» **Stored items**
BEGIN
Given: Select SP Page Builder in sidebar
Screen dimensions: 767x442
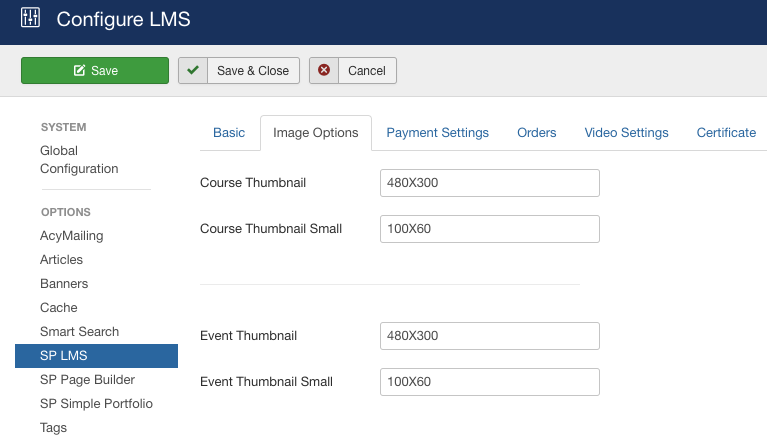Looking at the screenshot, I should coord(87,380).
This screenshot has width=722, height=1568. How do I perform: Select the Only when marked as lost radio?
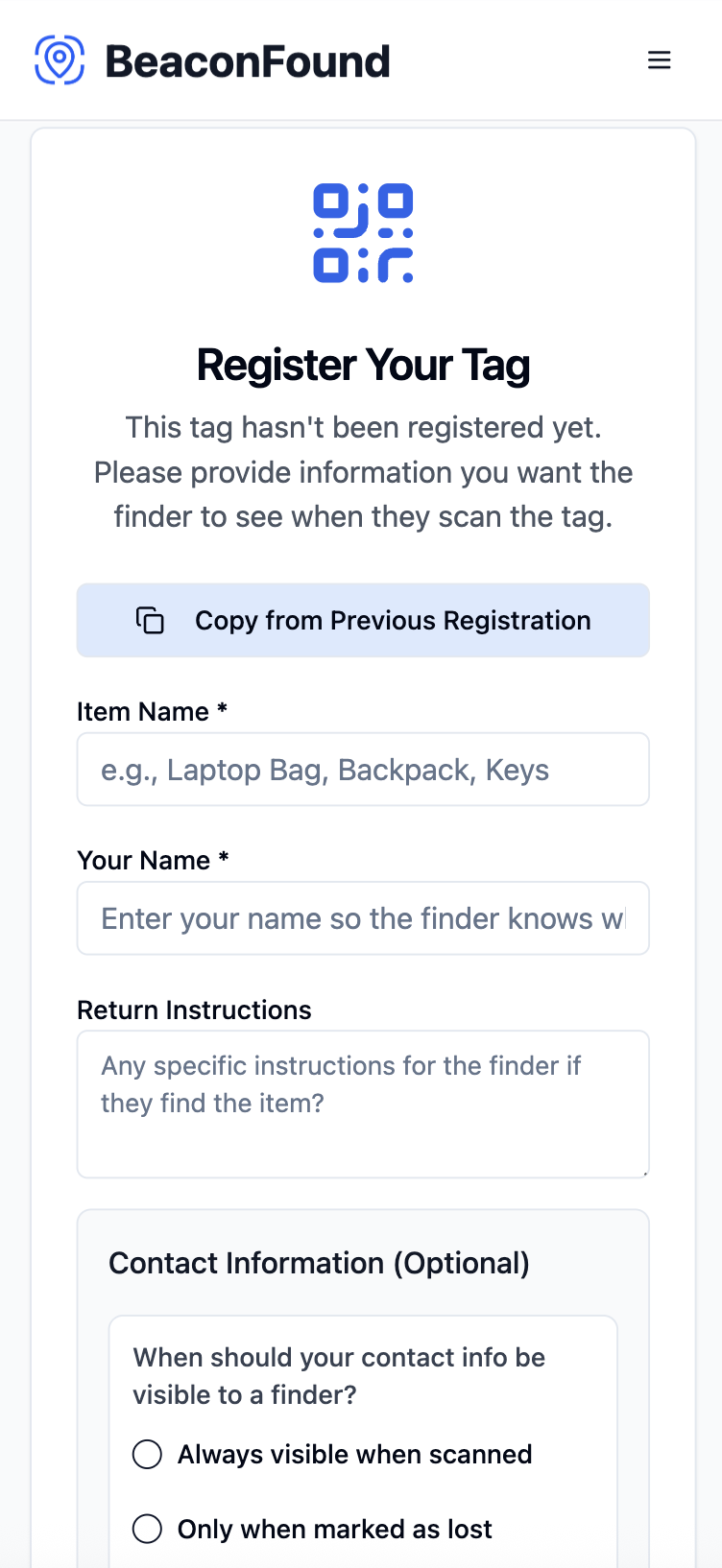[147, 1529]
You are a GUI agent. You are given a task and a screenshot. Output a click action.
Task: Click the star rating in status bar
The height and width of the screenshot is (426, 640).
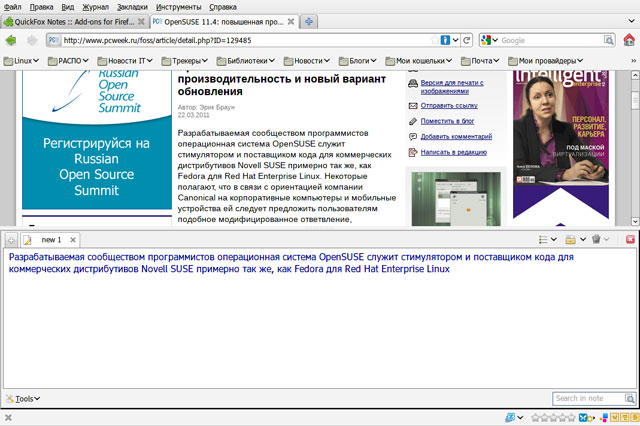[x=552, y=417]
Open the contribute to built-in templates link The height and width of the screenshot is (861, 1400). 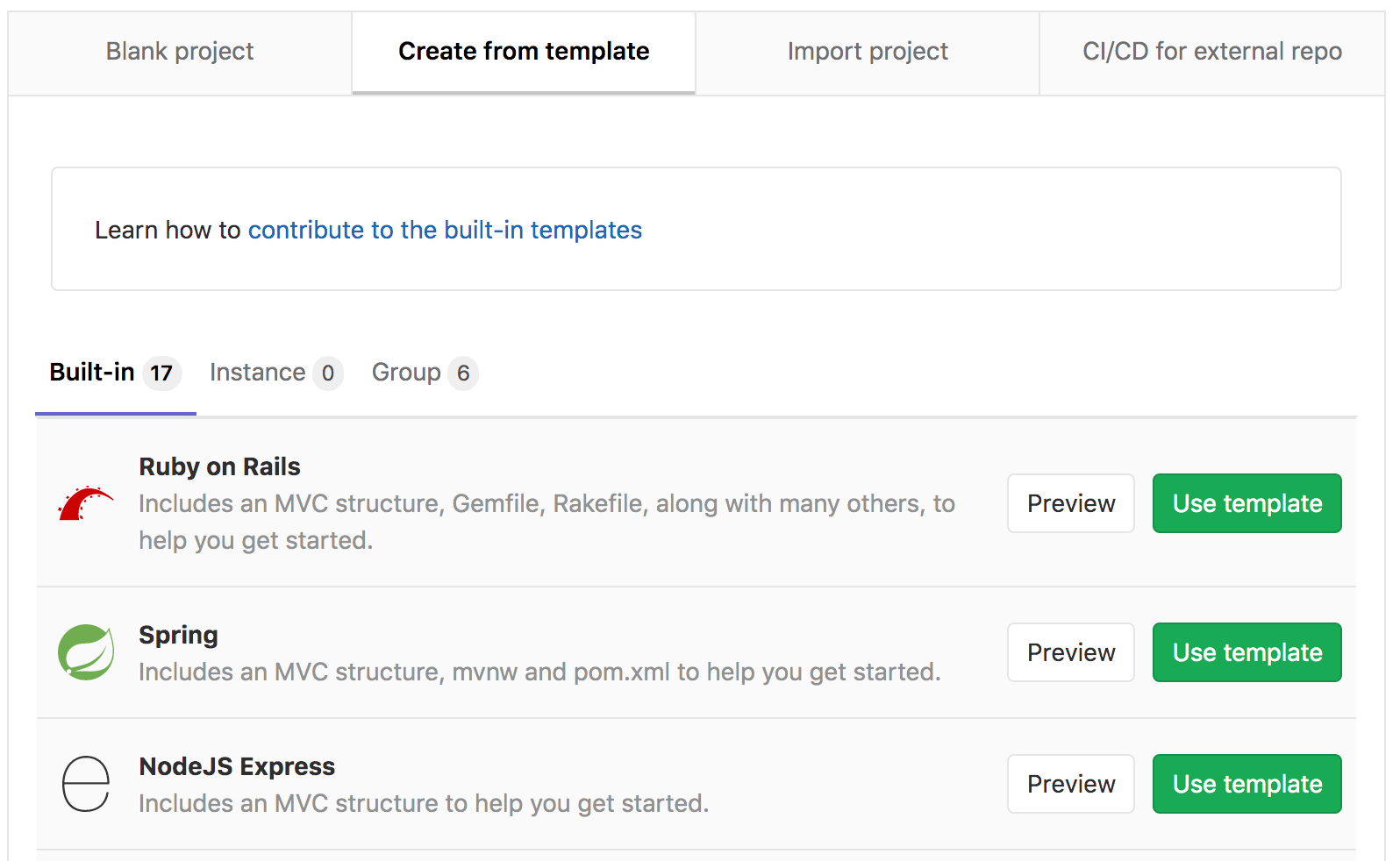(445, 230)
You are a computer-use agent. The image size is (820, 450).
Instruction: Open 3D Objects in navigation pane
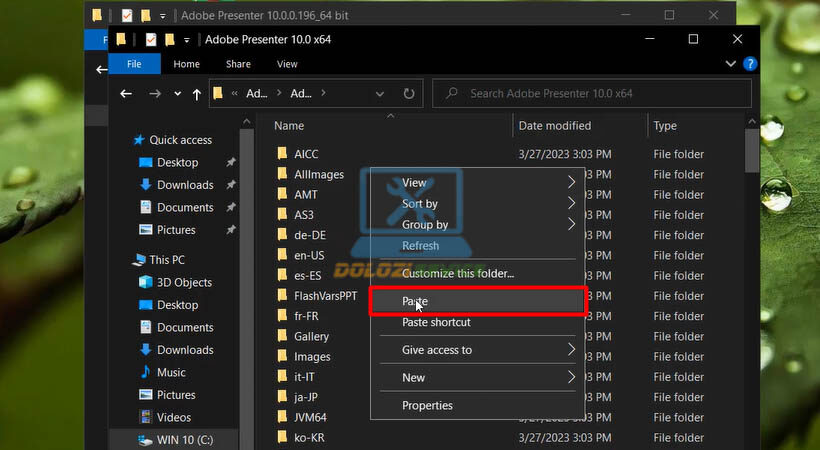point(184,282)
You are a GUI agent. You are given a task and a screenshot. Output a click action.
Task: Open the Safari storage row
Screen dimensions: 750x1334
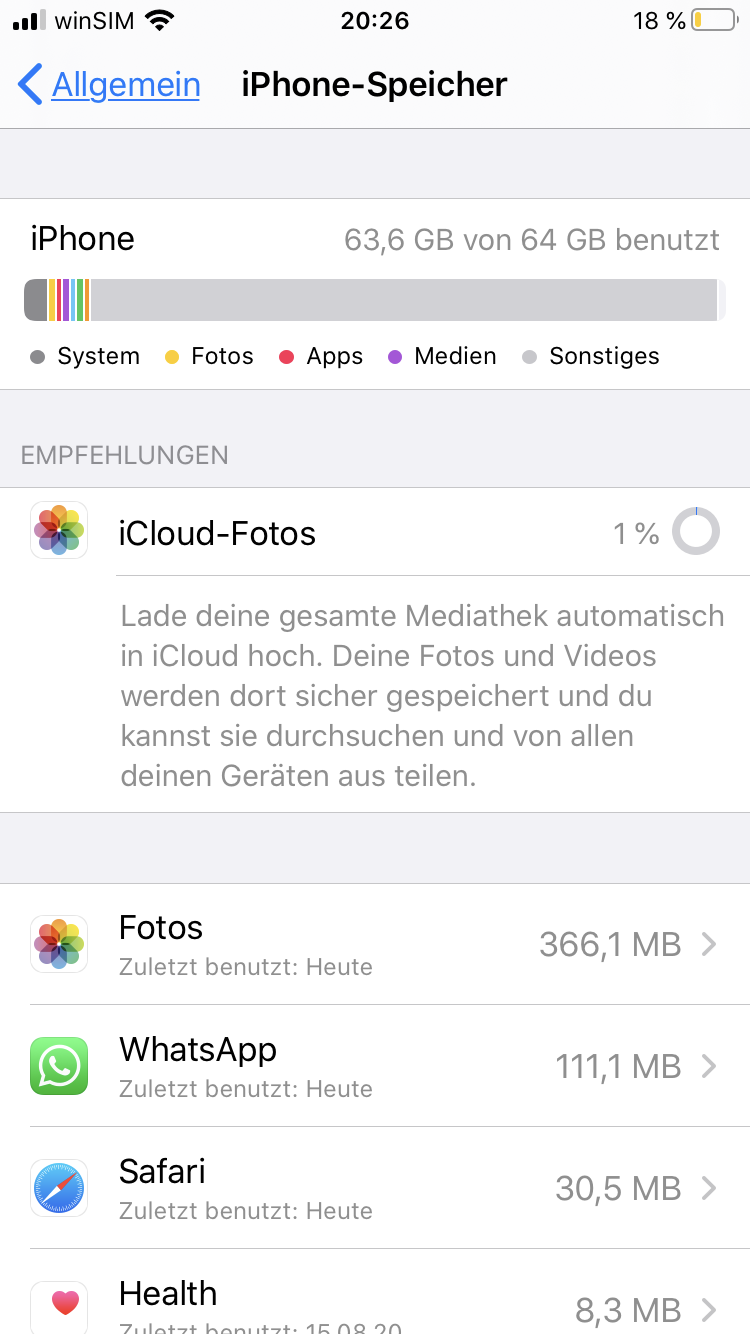pyautogui.click(x=400, y=1188)
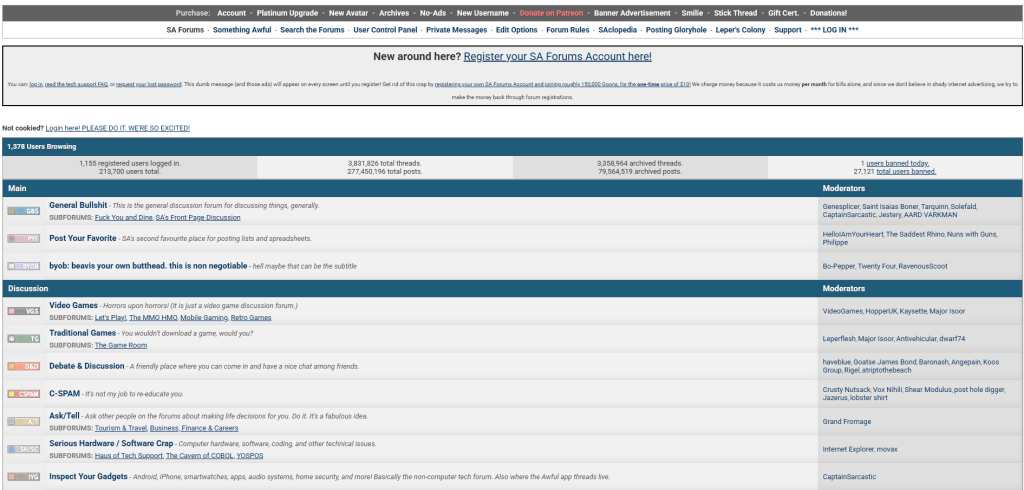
END
» **What to work on**
Reproduce nothing but the lines from the line containing "Task: Open the Safari storage row" through the last line of the data above, exactly as written and without pictures.

» **Solution to this exercise**
Task: Open the Safari storage row
Screen dimensions: 750x1334
pyautogui.click(x=400, y=1188)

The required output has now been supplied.